** Opening DATA SUPPLIED block **

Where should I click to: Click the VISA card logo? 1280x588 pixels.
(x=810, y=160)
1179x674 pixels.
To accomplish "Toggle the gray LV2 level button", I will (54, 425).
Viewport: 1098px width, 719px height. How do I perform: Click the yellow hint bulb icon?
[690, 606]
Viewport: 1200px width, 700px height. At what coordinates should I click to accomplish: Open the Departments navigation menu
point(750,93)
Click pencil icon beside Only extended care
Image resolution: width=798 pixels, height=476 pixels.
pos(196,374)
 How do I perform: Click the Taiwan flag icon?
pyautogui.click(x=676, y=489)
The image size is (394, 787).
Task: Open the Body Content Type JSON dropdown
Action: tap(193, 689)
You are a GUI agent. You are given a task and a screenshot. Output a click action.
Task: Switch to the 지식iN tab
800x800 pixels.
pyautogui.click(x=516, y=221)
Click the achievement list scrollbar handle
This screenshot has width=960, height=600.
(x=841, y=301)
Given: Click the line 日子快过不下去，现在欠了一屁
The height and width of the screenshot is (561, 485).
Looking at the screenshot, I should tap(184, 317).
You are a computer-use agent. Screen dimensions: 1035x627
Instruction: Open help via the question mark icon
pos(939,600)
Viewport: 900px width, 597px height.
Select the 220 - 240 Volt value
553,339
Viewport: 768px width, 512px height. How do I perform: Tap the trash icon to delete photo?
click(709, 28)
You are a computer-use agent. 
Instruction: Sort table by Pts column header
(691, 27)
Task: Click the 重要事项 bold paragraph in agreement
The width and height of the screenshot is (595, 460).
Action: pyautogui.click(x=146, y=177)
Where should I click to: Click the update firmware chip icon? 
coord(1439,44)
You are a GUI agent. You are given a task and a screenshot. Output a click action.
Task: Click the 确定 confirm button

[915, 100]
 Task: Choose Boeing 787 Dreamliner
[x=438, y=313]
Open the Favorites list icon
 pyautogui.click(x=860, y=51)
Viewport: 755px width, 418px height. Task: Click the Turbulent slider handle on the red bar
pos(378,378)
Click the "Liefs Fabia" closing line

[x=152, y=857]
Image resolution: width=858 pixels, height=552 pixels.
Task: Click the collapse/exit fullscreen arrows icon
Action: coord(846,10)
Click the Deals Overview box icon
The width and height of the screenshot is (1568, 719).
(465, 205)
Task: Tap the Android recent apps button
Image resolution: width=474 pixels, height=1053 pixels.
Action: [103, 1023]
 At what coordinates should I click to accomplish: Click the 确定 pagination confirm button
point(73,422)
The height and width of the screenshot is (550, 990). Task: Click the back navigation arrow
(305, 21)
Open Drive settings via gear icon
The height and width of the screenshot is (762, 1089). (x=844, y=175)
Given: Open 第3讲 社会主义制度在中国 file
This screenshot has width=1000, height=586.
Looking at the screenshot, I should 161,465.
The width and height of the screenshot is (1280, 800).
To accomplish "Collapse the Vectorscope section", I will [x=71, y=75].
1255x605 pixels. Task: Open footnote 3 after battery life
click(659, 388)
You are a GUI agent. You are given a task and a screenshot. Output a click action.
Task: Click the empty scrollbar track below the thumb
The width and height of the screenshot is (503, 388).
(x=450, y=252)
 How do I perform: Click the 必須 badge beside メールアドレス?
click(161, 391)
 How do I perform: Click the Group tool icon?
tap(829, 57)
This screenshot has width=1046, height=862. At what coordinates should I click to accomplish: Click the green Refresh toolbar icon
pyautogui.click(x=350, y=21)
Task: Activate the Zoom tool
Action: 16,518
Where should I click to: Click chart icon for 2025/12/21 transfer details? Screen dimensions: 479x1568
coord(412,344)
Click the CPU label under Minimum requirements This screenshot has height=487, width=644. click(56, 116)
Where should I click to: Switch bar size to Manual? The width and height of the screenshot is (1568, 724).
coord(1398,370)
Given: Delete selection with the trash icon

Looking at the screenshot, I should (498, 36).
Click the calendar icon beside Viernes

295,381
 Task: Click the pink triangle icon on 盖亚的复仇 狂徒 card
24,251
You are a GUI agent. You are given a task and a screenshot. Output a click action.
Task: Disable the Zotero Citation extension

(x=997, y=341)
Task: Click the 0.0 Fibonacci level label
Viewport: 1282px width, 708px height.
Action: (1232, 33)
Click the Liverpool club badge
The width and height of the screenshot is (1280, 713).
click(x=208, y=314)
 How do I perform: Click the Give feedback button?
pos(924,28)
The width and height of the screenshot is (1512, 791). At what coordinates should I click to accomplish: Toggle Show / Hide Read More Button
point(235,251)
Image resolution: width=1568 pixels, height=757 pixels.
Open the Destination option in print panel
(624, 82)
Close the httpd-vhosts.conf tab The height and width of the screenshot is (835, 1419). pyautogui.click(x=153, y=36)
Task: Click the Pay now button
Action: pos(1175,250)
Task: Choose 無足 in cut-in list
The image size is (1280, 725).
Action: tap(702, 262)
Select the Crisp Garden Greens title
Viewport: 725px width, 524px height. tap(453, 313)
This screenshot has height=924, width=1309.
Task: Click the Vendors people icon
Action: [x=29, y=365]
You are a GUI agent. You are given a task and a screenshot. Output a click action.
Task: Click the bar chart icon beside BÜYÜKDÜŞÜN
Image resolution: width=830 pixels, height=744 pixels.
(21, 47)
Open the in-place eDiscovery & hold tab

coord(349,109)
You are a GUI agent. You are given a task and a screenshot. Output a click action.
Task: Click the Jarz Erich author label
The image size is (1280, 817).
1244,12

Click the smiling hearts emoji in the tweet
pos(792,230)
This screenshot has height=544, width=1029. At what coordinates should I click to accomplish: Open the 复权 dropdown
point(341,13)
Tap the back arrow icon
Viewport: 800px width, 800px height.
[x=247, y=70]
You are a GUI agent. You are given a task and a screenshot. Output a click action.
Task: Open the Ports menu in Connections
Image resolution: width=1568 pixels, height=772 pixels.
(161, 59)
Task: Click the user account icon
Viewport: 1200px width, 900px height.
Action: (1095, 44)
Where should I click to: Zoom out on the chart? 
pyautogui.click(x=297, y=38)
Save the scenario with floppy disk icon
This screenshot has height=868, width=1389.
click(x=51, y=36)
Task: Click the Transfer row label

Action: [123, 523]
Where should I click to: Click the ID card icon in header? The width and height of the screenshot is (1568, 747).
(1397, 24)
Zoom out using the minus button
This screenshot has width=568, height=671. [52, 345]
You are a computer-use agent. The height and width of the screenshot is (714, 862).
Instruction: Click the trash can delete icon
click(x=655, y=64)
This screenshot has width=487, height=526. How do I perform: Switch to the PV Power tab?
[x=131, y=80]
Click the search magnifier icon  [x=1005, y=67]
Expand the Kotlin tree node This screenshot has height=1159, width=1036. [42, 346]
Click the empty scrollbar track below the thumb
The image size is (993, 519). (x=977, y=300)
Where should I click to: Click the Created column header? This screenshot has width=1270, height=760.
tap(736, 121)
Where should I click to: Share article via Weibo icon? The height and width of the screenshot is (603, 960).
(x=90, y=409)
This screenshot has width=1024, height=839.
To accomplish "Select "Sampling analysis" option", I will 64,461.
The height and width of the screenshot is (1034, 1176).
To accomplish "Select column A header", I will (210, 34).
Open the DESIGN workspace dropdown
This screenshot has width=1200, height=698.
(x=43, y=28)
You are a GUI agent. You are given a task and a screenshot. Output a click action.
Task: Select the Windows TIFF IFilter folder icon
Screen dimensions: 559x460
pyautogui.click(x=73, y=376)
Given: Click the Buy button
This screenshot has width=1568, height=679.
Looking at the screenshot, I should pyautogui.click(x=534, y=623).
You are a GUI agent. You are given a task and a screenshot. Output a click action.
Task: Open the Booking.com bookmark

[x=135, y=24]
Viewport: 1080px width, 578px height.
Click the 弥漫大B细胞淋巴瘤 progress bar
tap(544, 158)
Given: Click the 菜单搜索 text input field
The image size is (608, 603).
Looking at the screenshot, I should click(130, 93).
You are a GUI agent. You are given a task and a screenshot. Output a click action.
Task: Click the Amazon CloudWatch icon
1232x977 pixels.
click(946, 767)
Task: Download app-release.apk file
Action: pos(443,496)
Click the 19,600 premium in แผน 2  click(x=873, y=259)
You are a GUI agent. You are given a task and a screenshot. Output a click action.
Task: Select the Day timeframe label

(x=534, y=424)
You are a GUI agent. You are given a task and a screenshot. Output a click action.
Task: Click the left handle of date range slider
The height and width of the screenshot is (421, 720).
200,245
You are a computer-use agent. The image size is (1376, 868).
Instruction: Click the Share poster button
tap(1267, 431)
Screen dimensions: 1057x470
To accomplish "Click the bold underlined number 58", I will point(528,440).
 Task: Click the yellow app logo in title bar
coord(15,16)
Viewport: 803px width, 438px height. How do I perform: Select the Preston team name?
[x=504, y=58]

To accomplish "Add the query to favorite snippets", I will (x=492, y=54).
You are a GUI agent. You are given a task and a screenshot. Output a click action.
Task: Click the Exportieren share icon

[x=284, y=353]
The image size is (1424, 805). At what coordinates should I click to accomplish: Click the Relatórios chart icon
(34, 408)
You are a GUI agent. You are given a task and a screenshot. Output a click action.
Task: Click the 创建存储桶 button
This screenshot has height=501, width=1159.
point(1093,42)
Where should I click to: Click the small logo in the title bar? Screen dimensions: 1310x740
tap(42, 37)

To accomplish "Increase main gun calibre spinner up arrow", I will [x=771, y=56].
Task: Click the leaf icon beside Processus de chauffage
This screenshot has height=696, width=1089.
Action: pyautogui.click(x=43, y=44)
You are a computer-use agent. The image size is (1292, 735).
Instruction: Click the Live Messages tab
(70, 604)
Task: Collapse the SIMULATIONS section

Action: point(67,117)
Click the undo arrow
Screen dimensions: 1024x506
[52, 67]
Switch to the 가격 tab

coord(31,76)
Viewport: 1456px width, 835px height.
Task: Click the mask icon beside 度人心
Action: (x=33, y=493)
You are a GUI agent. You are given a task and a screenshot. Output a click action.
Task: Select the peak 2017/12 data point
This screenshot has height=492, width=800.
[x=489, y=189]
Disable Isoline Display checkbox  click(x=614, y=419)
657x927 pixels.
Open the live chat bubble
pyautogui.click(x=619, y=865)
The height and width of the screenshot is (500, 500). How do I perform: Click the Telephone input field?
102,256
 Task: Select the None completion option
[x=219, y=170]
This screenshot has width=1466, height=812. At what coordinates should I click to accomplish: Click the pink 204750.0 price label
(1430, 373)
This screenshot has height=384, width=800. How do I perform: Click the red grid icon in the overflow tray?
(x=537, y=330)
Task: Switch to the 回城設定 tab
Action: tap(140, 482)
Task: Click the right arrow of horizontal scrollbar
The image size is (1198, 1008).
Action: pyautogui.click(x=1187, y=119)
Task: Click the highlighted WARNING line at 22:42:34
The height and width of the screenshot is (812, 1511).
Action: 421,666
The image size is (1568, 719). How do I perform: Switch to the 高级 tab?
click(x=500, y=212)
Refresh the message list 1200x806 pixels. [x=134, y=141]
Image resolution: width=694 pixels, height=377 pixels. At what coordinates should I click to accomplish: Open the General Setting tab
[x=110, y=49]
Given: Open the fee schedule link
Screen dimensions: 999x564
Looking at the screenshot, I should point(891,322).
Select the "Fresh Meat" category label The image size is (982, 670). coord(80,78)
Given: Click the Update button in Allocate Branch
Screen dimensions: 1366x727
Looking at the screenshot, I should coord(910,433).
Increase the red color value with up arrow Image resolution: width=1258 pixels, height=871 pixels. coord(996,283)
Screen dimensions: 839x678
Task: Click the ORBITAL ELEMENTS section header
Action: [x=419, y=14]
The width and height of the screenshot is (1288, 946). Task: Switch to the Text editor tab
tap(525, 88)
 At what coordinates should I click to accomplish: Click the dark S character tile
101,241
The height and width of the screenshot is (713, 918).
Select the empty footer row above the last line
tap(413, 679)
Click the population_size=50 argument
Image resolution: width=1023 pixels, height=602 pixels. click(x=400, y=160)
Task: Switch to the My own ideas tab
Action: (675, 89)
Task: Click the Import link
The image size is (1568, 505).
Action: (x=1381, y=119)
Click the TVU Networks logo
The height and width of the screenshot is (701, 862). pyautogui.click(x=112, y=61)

** Closing DATA SUPPLIED block **

**PROBLEM STATEMENT**
From the first line of the records above to the line that contains "Viewport: 900px width, 597px height.", quote each line exactly.

**RESULT OF THIS EXERCISE**
Where should I click to: Click the VISA card logo? 1280x588 pixels.
(x=810, y=160)
1179x674 pixels.
To accomplish "Toggle the gray LV2 level button", I will (54, 425).
Viewport: 1098px width, 719px height. How do I perform: Click the yellow hint bulb icon?
[690, 606]
Viewport: 1200px width, 700px height. At what coordinates should I click to accomplish: Open the Departments navigation menu
point(750,93)
Click pencil icon beside Only extended care
Image resolution: width=798 pixels, height=476 pixels.
pos(196,374)
 How do I perform: Click the Taiwan flag icon?
pyautogui.click(x=676, y=489)
The image size is (394, 787).
Task: Open the Body Content Type JSON dropdown
Action: tap(193, 689)
You are a GUI agent. You are given a task and a screenshot. Output a click action.
Task: Switch to the 지식iN tab
800x800 pixels.
pyautogui.click(x=516, y=221)
Click the achievement list scrollbar handle
This screenshot has width=960, height=600.
(x=841, y=301)
Given: Click the line 日子快过不下去，现在欠了一屁
The height and width of the screenshot is (561, 485).
Looking at the screenshot, I should tap(184, 317).
You are a computer-use agent. Screen dimensions: 1035x627
Instruction: Open help via the question mark icon
pos(939,600)
Viewport: 900px width, 597px height.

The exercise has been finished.